Depuis qu'ils nous ont recueillis, Amanda et lui, quand Jessie avait cinq ans, nous n'avons pas réellement réussi à nous entendre. J'en avais moi-même 12 et j'ai un souvenir très vague de cette période. Je ne me rappelle que ce qu'on m'en a dit : j'étais un gamin très difficile à vivre. Je ne parlais pas, ne montrais aucune marque d'affection –si ce n'est à Jessie- et j'étais apparemment très en colère, contre tout le monde.

Je n'ai donc jamais tissé de réel lien avec Nick, bien qu'il ait essayé pendant longtemps. Mais quand j'ai décidé de ne pas les suivre à New York, ça a dû être la goutte de trop : il m'en a beaucoup voulu. Depuis, nous ne nous parlons que lorsque je viens les voir, autrement dit : très rarement.

Cette relation me convient très bien, nous n'avons pour ainsi dire rien en commun, lui et moi. Sans savoir comment, ma sœur semble penser que je pourrais lui faire retrouver raison, alors que je sais parfaitement qu'il ne m'écoutera jamais ; la raison de ma visite est déjà compromise.

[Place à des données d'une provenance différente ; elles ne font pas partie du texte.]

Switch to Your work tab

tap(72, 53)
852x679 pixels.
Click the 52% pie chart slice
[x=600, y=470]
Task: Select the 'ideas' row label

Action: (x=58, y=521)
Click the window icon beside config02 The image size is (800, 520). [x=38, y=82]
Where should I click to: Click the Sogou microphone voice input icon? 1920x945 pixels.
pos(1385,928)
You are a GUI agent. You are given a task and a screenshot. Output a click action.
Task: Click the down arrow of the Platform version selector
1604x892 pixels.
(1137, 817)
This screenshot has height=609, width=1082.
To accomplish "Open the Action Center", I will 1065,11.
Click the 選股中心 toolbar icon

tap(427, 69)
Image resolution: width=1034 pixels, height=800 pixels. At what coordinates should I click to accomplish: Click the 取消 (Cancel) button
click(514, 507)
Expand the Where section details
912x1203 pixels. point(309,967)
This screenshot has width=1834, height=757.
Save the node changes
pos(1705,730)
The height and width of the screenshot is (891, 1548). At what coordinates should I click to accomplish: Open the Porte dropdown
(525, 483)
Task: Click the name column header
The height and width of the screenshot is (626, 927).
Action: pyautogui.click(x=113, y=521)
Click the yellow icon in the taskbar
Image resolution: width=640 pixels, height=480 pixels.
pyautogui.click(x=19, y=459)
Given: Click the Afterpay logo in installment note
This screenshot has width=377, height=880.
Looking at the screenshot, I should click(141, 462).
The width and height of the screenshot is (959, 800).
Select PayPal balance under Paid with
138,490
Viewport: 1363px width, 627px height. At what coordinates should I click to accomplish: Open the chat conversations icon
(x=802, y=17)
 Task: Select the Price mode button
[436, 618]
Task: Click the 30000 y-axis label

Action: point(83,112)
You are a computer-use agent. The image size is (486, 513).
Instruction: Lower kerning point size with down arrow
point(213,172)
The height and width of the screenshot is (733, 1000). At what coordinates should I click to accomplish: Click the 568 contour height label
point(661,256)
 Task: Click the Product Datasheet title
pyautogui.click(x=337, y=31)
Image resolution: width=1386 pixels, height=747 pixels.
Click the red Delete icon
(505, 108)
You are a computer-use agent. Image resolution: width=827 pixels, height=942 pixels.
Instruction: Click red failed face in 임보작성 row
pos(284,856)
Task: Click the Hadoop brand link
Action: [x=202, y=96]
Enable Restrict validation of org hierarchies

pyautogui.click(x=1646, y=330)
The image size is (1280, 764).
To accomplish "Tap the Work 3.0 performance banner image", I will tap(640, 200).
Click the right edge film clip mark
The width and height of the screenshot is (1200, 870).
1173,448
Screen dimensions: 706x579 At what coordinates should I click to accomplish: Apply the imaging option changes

Une fois dans la chambre, j'entreprends de défaire ma valise, très lentement. Peut-être trop lentement, d'ailleurs. Je n'ai aucune envie de rester ici, mais je ne peux pas me permettre de prendre une chambre d'hôtel et je ne peux pas rentrer sur Miami avant une bonne semaine, au moins, histoire de faire croire à Jessie que j'ai essayé.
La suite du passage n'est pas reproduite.